Implementation:Deepspeedai DeepSpeed Evoformer MMA Pipelined
| Knowledge Sources | |
|---|---|
| Domains | Attention, CUTLASS_Kernels, DeepSpeed4Science |
| Last Updated | 2026-02-09 00:00 GMT |
Overview
A double-buffered threadblock-scoped GEMM implementation for overlapping data transfers with computation using two stages of shared memory.
Description
CustomMmaPipelined implements a classic double-buffered matrix multiplication kernel with two shared memory stages. While one stage is being computed on by tensor cores, the next stage is being loaded from global memory, effectively hiding memory latency. This implementation works across all GPU architectures (Volta, Turing, Ampere) and serves as a fallback when multistage pipelining cannot be used due to shared memory constraints or when targeting pre-Ampere GPUs. The template supports optional data type transformations (TransformA/TransformB) applied during the global-to-shared memory transfer, enabling mixed-precision computations with on-the-fly conversions.
Usage
This MMA operator is used in Evoformer attention kernels for Volta/Turing GPUs or when shared memory pressure prevents using the multistage variant, providing reliable performance with a simple two-stage software pipeline.
Code Reference
Source Location
- Repository: DeepSpeed
- File: csrc/deepspeed4science/evoformer_attn/gemm/custom_mma_pipelined.h
Signature
template <
typename Shape_, // Gemm problem shape
typename IteratorA_, // Global memory iterator for A
typename SmemIteratorA_, // Shared memory iterator for A
typename IteratorB_, // Global memory iterator for B
typename SmemIteratorB_, // Shared memory iterator for B
typename ElementC_, // Accumulator data type
typename LayoutC_, // Accumulator layout
typename Policy_, // MMA policy
typename TransformA_ = NumericArrayConverter<
typename SmemIteratorA_::Element,
typename IteratorA_::Element,
IteratorA_::Fragment::kElements>,
typename TransformB_ = NumericArrayConverter<
typename SmemIteratorB_::Element,
typename IteratorB_::Element,
IteratorB_::Fragment::kElements>,
typename Enable = bool>
class CustomMmaPipelined : public CustomMmaBase<Shape_, Policy_, 2>;
Import
#include "csrc/deepspeed4science/evoformer_attn/gemm/custom_mma_pipelined.h"
I/O Contract
| Parameter | Type | Description |
|---|---|---|
| Inputs | ||
| iterator_A | IteratorA | Iterator over global memory tiles of operand A |
| iterator_B | IteratorB | Iterator over global memory tiles of operand B |
| gemm_k_iterations | int | Number of iterations along K dimension |
| Outputs | ||
| accum | FragmentC | Accumulator fragment containing C = A × B results |
| Configuration | ||
| kStages | int | Always 2 for double-buffered pipeline |
| TransformA/B | Functor | Optional data type conversion during load |
Usage Examples
// Configure double-buffered MMA for Volta
using MmaPipelined = cutlass::gemm::threadblock::CustomMmaPipelined<
cutlass::gemm::GemmShape<64, 64, 32>, // Threadblock shape
IteratorA, // A operand iterator
SmemIteratorA, // A shared memory writer
IteratorB, // B operand iterator
SmemIteratorB, // B shared memory writer
float, // Accumulator type
cutlass::layout::RowMajor, // Accumulator layout
MmaPolicy // Warp MMA policy
>;
// Execute GEMM with double-buffering
MmaPipelined mma(shared_storage_A, shared_storage_B, thread_idx, warp_idx, lane_idx);
mma(gemm_k_iterations, accum, iterator_A, iterator_B);

◆ **EXTRACTED DATA**
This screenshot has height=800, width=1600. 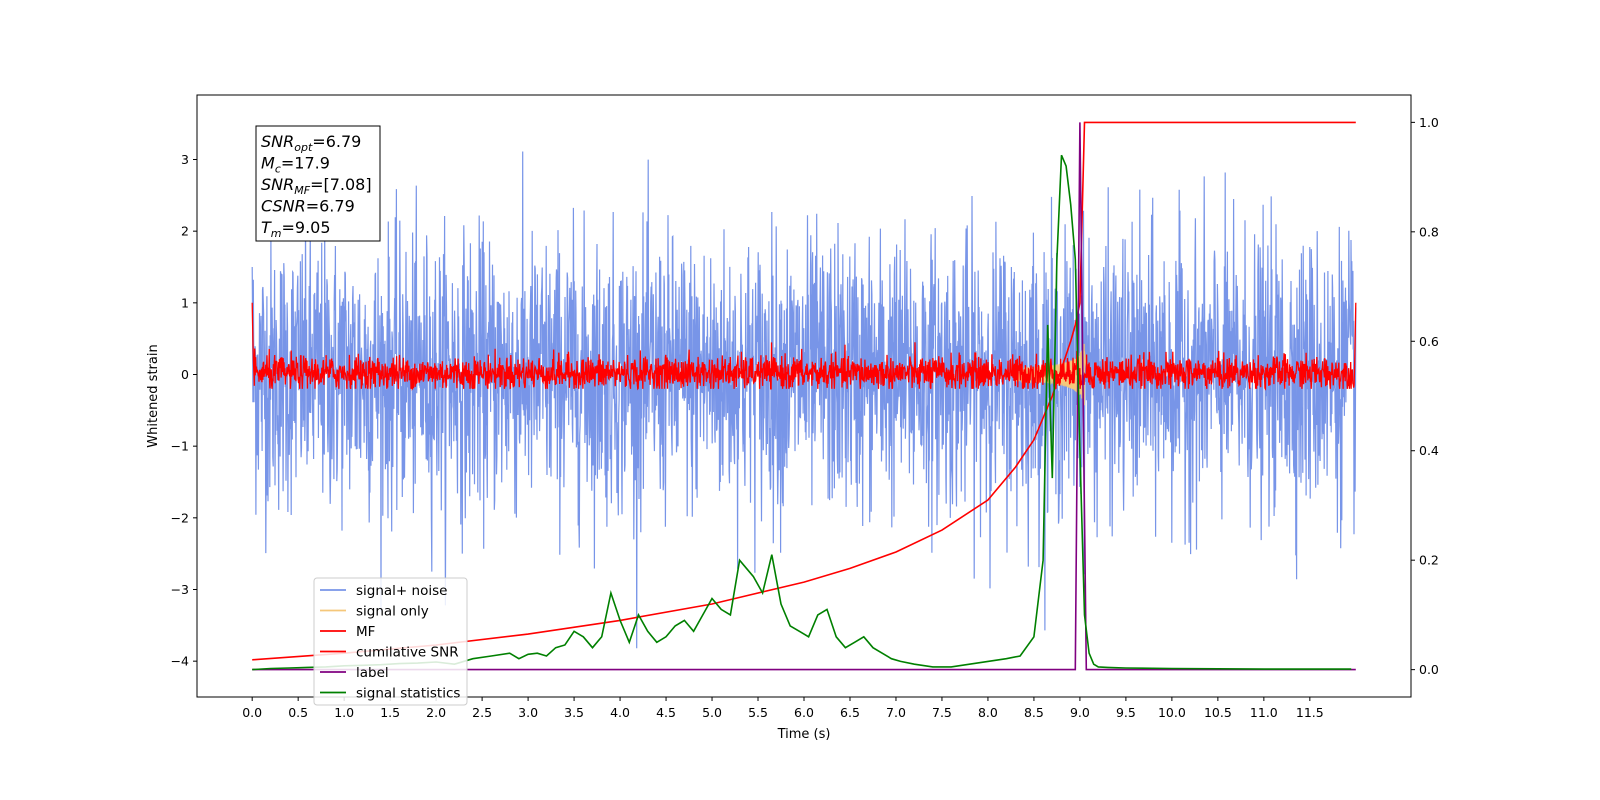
--
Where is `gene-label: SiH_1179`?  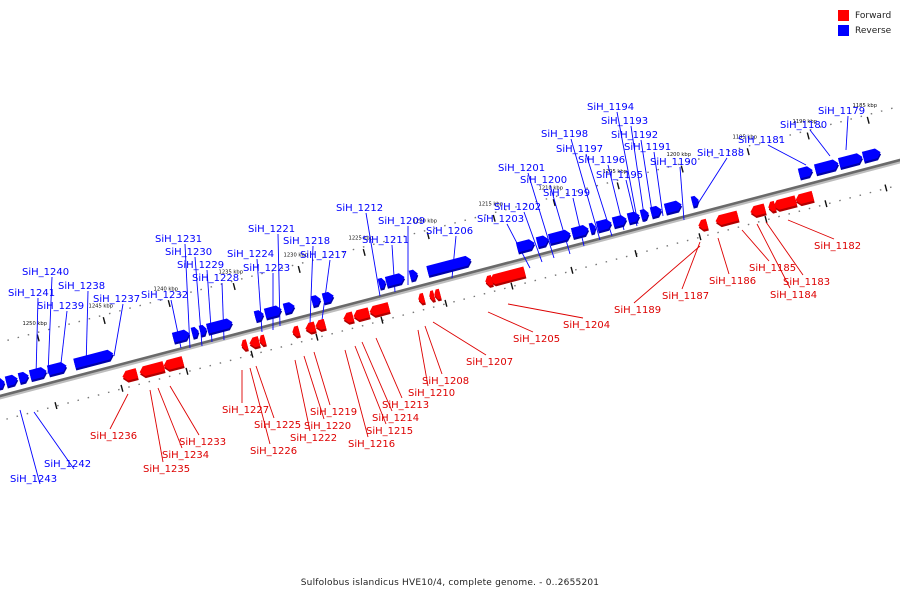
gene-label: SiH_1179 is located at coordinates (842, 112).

◆ **WORK ORDER 1**
How would you render this sentence from the CustomMmaPipelined page in Spanish: "While one stage is being computed on by tensor cores, the next stage is being loaded from global memory, effectively hiding memory latency."
◆ **WORK ORDER 2**
Print the passage of the CustomMmaPipelined page without any changes, beginning at the words "Implementation:Deepspeedai DeepSpeed Evoformer" and ending after "of shared memory.".
The items come from a separate source, not from the CustomMmaPipelined page.

◆ **OUTPUT 1**
Mientras los núcleos tensoriales realizan cálculos sobre una etapa, la siguiente etapa se carga desde la memoria global, lo que oculta eficazmente la latencia de memoria.

◆ **OUTPUT 2**
Implementation:Deepspeedai DeepSpeed Evoformer MMA Pipelined
| Knowledge Sources | |
|---|---|
| Domains | Attention, CUTLASS_Kernels, DeepSpeed4Science |
| Last Updated | 2026-02-09 00:00 GMT |
Overview
A double-buffered threadblock-scoped GEMM implementation for overlapping data transfers with computation using two stages of shared memory.